In 1988, Kader Abdolah fled from Iran and settled in the Netherlands. He had already written two novels and here he continued to write in a new language. This fact is worked in a surprising manner into his third novel, Spijkerschrift. The title refers to the indecipherable symbols in which the deaf, dumb and blind Aga Akbar has recorded his life’s story. This self-invented script can be seen as an attempt to find his own language in a country whose inhabitants are oppressed by the consecutive regimes of the Shah and Khomeni.
Aga’s son, Ismael, is no exception. He has fled to the Netherlands and comes into the possession of the manuscript, which he is determined to translate, in despite its illegibility. Just as in the past, he has to be the means through which his deaf and dumb father is understood. He is an extension of his father and of the history of his country, including its flaws, plus whatever he himself remembers, or imagines, which creates a wonderful chronicle. Ismael paints a penetrating and colourful picture of both his fatherland and of himself as a translator and writer. In that respect, he appears to have created a second homeland by writing himself into the literature of his new language.

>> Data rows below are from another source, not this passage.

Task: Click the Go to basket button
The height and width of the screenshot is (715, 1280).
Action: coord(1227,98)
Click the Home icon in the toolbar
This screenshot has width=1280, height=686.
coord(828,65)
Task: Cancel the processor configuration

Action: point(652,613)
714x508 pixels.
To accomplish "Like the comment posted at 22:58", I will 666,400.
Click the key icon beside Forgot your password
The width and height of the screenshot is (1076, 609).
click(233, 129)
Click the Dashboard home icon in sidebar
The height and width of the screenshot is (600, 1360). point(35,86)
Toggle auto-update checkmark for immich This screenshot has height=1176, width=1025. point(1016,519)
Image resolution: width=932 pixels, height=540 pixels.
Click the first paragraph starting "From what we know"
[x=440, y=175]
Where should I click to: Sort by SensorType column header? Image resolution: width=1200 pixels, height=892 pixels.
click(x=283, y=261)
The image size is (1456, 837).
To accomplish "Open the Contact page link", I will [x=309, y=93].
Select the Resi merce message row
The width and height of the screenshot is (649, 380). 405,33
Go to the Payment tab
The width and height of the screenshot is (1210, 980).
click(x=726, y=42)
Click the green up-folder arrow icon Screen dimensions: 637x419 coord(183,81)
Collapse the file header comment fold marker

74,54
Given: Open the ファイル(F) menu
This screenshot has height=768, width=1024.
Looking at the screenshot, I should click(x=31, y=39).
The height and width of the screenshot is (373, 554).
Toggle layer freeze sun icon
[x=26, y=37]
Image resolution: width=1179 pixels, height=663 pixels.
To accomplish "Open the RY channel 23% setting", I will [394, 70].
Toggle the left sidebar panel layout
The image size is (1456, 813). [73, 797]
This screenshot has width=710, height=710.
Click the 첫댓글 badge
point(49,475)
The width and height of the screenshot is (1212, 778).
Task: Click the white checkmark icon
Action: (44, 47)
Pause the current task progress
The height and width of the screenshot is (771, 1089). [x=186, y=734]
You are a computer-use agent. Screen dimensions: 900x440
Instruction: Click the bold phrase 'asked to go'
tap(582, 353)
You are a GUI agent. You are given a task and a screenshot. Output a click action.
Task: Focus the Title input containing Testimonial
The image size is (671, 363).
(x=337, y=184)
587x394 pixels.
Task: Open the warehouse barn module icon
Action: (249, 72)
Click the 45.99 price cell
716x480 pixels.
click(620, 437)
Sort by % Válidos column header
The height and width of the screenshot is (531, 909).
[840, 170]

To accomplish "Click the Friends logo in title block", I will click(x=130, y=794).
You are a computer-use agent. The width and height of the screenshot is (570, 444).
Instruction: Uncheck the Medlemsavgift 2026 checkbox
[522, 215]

Constantly jumping back and forth between the present day and the past, his book gradually spans a bridge between two worlds, which are both given a new tint by the strange intermediate position of Ismael. ‘I write my story in the language of the Dutch people, in other words in the language of poets and writers who are no longer with us (-). I do so because it is the law of flight.’ And it is in its very language that Spijkerschrift excels. As a foreigner, writing in a language foreign to him, Abdolah is extremely economical with his words and possesses a unique power of suggestion.
The history of Iran in the 20th century glints through the fractured lens of the enigmatic notebook of the deaf-mute carpet mender Aga Akbar in this deeply felt tale. Born to the concubine of a Persian nobleman, Aga Akbar invents a cuneiform language inspired by that of an ancient Persian king in an effort to express himself. Aga Akbar marries the brave but bitter Tina, fathers four children and moves from tiny Saffron Village to the big city. There he finds his carpet-mender’s craft replaced by mechanized drudgery, and participates in the religious fervor preceding the revolution led by the imams. Years later, Aga Akbar’s son, Ishmael, who narrates most of the novel, partially translates the notebook his father filled with his cuneiform script. Ishmael, who like the author is a political exile in the Netherlands, tries to understand his father, whom he served as translator and guide almost from the day he was born. Though Ishmael feels like an extension of his father, his leftist politics and university education inevitably separate them, emotionally and physically. The narrative is sometimes choppy and overpacked, but Ishmael’s complex love for his father and his country and his struggle to do what is right for both proves moving and illuminating.